Your answer must be every line of the data that holds the string "under".

Collected data entries:
######

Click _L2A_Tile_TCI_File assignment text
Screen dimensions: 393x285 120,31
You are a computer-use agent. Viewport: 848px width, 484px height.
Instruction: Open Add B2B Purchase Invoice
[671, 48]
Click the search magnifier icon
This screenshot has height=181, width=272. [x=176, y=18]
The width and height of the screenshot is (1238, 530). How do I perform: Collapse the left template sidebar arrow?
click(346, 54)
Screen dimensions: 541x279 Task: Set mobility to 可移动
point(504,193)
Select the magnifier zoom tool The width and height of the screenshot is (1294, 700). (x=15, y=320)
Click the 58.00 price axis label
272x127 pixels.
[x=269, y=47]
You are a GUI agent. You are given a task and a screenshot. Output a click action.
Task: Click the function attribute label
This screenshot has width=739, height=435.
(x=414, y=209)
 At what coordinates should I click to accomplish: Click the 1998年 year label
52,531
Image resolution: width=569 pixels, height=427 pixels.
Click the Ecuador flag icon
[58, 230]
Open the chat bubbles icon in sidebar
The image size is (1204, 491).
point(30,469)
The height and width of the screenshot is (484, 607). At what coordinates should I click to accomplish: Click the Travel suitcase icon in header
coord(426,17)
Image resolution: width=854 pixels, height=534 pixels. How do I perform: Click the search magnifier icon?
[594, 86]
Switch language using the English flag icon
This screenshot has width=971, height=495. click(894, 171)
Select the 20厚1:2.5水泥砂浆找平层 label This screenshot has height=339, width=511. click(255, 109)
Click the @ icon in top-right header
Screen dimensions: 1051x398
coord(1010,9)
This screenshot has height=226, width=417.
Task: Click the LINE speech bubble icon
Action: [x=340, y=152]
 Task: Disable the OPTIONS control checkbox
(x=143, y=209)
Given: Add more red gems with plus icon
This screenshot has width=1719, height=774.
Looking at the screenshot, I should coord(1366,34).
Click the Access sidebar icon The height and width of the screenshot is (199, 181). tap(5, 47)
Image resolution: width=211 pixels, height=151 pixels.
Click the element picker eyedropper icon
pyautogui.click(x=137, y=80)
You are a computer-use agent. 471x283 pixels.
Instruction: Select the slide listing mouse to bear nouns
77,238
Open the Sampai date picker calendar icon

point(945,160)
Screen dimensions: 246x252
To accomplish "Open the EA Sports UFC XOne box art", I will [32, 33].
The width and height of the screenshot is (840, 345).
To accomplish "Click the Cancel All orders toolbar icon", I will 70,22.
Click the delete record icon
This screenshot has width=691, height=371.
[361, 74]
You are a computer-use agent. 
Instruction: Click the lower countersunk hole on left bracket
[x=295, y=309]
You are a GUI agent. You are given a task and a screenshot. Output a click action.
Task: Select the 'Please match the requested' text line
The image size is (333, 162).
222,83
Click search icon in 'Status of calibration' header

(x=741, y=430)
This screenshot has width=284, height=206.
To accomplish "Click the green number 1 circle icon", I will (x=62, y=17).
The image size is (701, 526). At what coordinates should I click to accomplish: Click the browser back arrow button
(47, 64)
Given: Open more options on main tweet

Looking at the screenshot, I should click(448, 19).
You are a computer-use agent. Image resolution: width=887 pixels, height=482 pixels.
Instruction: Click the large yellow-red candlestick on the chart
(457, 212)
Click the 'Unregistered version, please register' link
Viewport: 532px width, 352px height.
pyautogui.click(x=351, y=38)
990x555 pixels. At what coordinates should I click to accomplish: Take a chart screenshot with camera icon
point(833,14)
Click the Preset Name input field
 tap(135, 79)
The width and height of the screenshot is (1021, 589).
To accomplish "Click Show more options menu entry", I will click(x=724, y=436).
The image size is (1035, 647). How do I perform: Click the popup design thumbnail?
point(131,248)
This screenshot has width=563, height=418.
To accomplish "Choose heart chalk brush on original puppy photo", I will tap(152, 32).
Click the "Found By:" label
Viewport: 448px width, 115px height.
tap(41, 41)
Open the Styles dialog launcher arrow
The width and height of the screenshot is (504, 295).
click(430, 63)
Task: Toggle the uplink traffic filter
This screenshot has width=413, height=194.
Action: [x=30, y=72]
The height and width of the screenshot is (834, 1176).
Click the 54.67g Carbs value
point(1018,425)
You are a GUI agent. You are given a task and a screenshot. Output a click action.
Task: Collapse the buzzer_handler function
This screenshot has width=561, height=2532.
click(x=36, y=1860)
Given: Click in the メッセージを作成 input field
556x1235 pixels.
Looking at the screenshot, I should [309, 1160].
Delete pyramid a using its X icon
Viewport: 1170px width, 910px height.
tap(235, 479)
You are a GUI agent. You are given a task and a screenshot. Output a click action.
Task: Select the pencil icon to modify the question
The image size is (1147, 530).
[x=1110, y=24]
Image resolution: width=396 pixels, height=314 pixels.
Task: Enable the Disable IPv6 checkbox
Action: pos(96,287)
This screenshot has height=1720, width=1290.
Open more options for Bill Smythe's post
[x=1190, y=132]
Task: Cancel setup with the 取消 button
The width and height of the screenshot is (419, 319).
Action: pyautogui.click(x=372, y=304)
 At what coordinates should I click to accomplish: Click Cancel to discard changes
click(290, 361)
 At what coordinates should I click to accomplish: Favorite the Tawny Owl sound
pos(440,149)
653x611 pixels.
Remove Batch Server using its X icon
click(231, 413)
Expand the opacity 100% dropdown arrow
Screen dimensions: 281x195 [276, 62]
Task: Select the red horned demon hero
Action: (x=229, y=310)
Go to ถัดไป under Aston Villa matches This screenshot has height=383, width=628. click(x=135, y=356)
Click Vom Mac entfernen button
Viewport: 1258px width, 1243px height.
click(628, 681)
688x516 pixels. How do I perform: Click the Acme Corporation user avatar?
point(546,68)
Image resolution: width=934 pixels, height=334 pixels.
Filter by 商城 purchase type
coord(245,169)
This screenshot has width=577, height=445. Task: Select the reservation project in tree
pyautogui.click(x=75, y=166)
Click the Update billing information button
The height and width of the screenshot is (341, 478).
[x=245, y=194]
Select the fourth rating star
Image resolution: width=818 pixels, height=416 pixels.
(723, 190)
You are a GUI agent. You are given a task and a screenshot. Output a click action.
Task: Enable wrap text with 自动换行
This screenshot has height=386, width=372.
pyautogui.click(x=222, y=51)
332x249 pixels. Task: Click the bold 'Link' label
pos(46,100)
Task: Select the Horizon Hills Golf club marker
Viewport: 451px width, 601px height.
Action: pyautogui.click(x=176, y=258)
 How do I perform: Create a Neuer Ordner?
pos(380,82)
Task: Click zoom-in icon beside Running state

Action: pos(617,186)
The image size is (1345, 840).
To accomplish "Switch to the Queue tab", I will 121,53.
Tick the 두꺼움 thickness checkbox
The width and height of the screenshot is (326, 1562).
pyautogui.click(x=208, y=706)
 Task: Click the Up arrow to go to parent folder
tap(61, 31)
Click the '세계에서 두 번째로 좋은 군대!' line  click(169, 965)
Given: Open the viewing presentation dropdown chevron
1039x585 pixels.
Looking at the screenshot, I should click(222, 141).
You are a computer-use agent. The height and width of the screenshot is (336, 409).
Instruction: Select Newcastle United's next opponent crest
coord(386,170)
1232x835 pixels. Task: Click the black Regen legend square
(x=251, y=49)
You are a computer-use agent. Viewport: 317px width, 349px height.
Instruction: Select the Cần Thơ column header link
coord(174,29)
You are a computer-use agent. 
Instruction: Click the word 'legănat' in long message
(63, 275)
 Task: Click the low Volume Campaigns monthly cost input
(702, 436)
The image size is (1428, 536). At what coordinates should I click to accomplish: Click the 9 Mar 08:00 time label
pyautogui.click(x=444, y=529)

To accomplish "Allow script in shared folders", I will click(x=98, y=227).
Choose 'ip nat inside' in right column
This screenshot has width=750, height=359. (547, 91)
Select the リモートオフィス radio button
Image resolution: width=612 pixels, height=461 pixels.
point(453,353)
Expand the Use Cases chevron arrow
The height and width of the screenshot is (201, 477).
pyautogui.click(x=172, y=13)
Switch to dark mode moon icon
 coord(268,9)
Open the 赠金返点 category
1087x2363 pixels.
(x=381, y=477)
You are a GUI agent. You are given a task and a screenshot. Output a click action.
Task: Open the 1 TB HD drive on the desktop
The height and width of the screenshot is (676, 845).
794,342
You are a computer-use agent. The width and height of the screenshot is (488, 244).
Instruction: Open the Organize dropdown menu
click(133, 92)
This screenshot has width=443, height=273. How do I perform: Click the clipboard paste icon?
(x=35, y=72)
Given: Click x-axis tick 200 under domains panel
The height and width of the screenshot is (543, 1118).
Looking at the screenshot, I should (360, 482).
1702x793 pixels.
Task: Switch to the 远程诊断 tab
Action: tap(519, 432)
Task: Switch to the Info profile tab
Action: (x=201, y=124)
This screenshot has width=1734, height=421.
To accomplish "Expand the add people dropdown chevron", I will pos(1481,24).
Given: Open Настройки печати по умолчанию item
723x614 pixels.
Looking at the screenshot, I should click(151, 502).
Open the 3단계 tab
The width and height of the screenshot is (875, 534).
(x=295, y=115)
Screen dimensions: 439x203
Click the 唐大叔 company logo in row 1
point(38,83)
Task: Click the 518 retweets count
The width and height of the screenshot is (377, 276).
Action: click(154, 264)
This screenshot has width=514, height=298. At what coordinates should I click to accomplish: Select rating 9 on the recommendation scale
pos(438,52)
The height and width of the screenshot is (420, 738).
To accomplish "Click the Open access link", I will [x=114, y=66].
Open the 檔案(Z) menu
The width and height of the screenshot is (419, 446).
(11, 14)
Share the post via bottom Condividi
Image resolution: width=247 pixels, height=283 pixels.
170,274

######

Reply:
Go to ถัดไป under Aston Villa matches This screenshot has height=383, width=628. click(x=135, y=356)
Given: Click x-axis tick 200 under domains panel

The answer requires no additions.